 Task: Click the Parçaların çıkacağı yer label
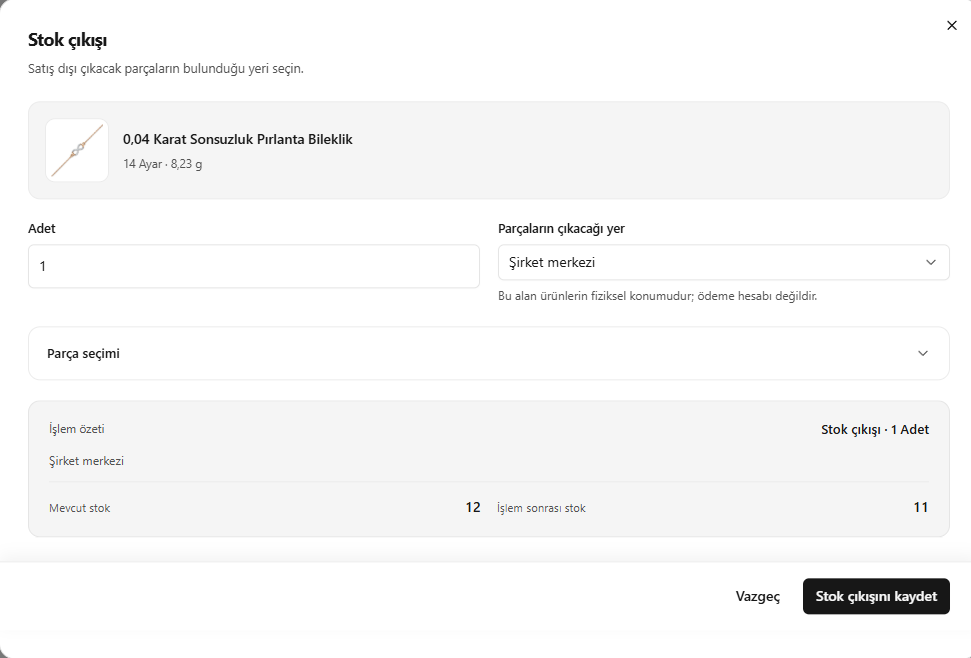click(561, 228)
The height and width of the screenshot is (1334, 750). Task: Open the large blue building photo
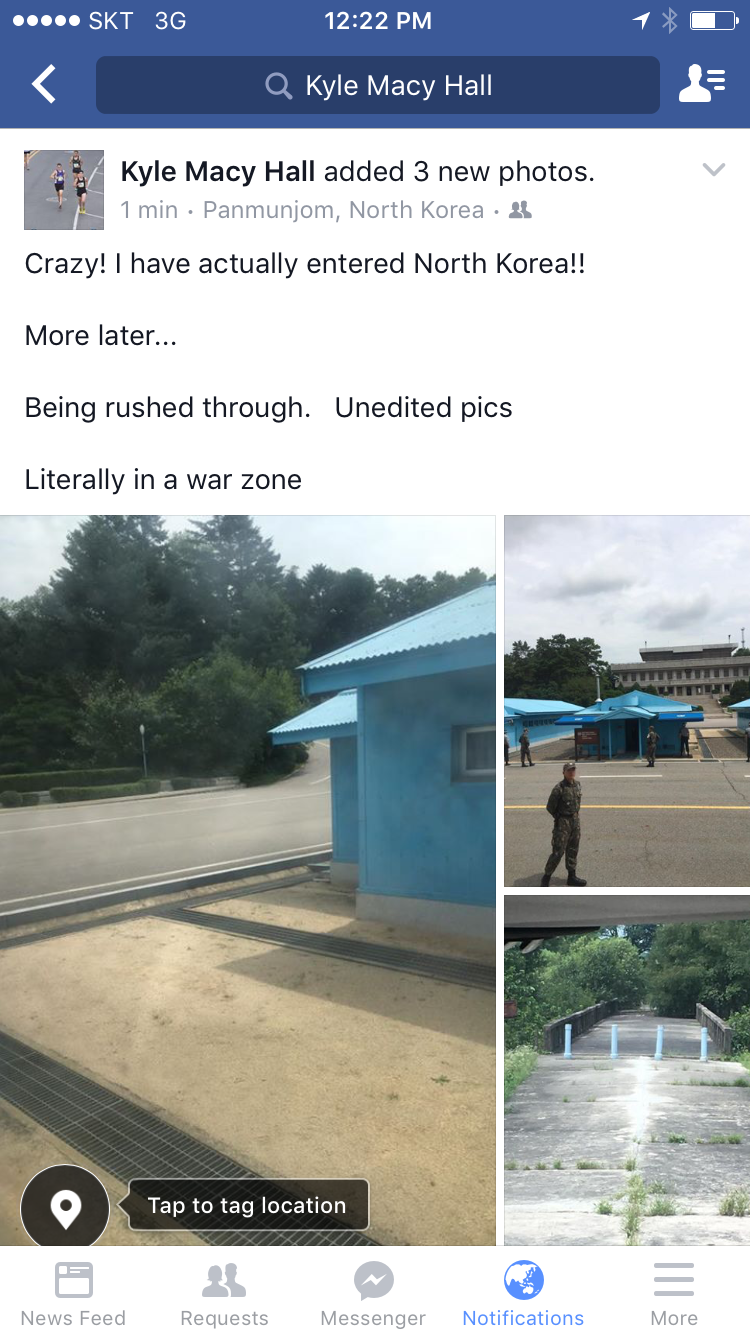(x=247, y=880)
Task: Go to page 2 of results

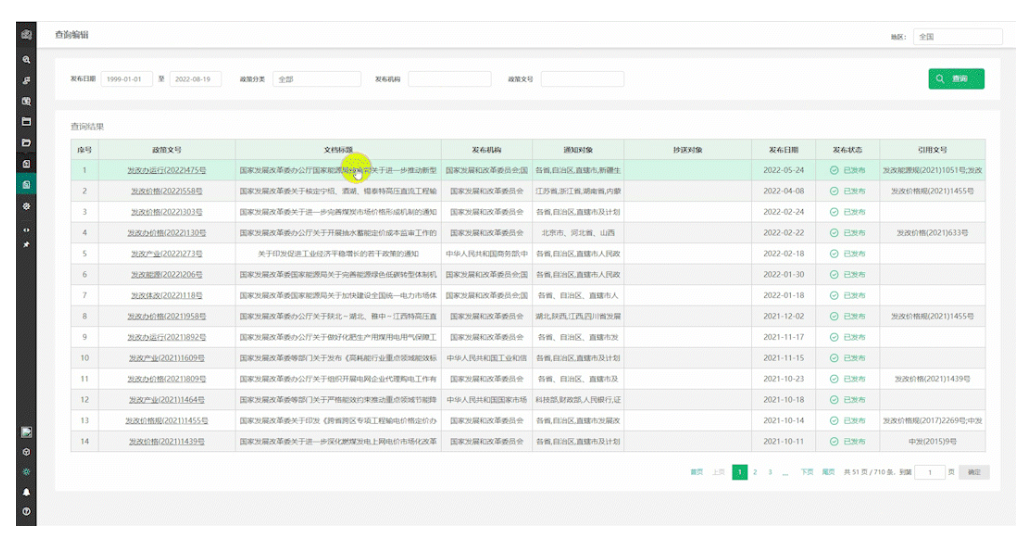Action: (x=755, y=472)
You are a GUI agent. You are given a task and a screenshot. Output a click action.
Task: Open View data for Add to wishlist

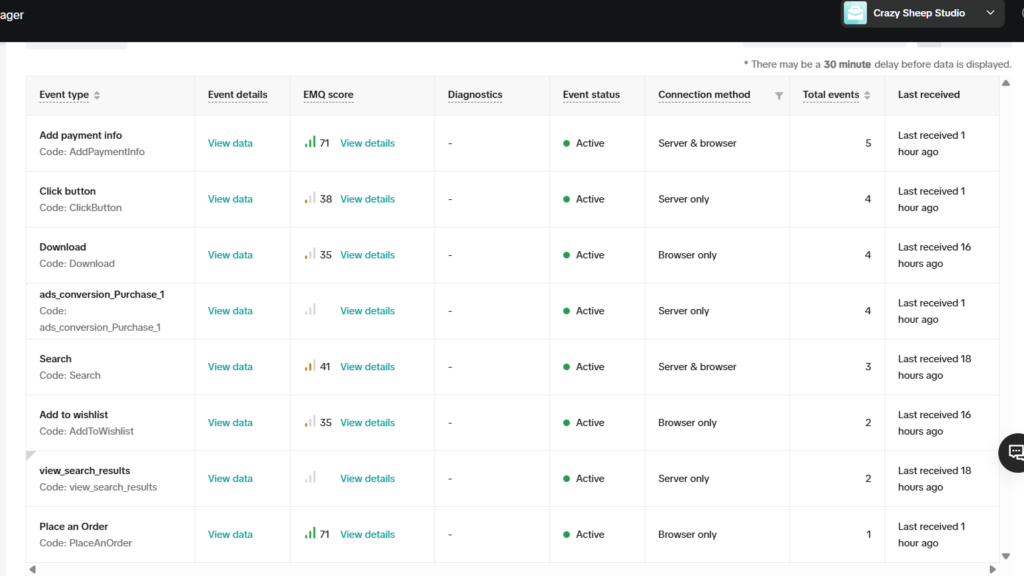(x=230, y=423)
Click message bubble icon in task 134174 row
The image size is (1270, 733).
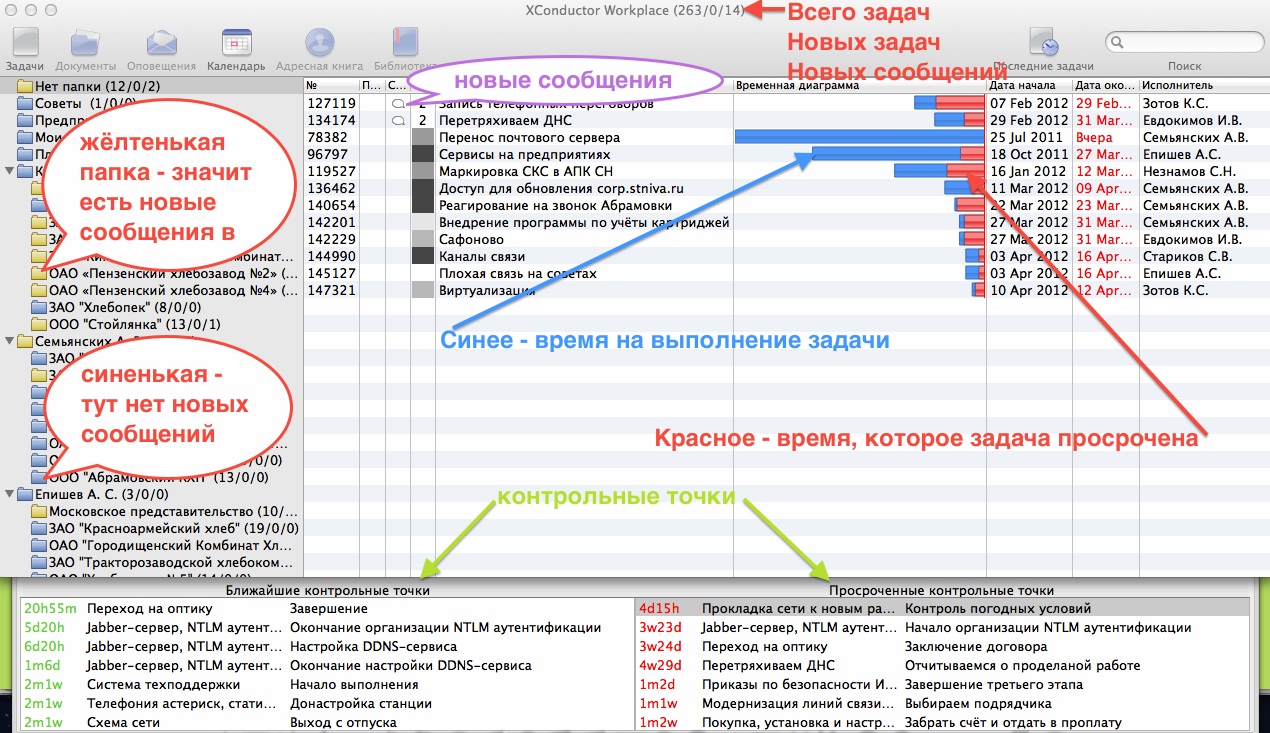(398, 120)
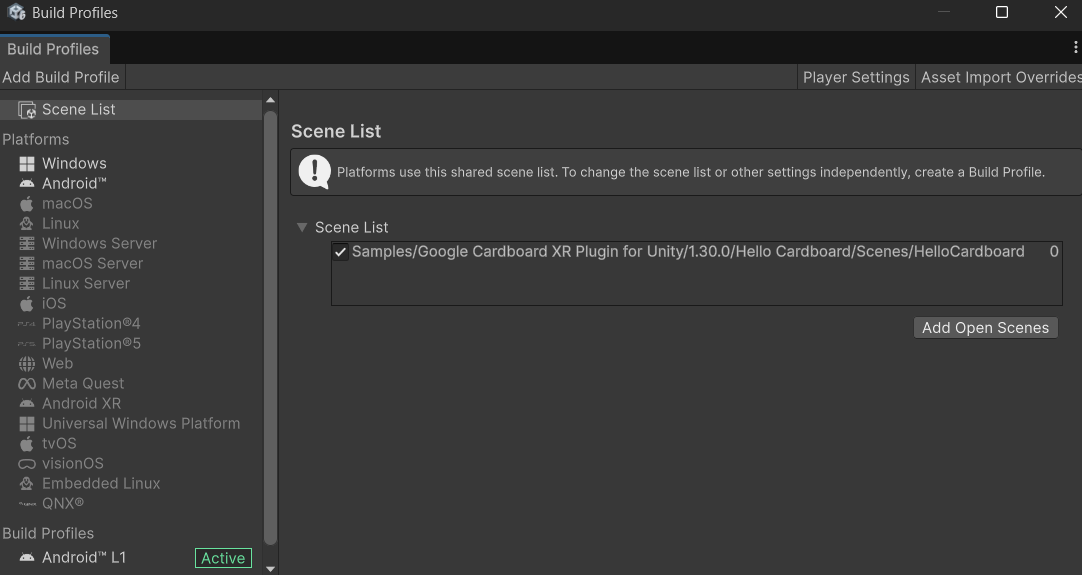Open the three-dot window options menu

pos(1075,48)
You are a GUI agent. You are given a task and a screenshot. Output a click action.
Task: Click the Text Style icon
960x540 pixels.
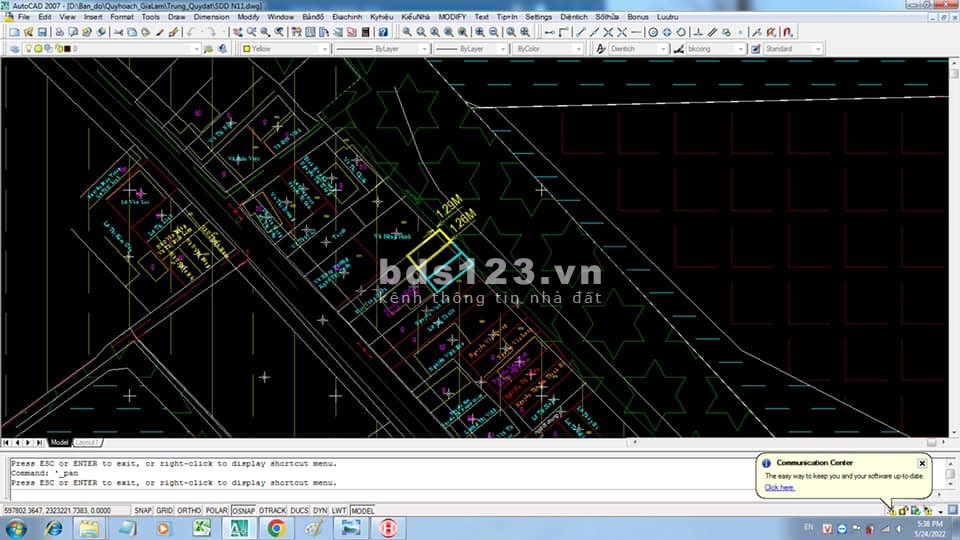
++++++++++++++++++++
▶ _Problem to work on_
Reproduce the lines starting with the line that contains "The height and" and going on through the line that contains "pos(1075,48)", leaving out the pictures.

▶ _The response_
The height and width of the screenshot is (1334, 750). Task: Open the large blue building photo
(x=247, y=880)
Task: Go to page 2 of results

Action: (x=755, y=472)
You are a GUI agent. You are given a task and a screenshot. Output a click action.
Task: Open View data for Add to wishlist

(x=230, y=423)
Click message bubble icon in task 134174 row
The image size is (1270, 733).
(398, 120)
Open the three-dot window options menu

pos(1075,48)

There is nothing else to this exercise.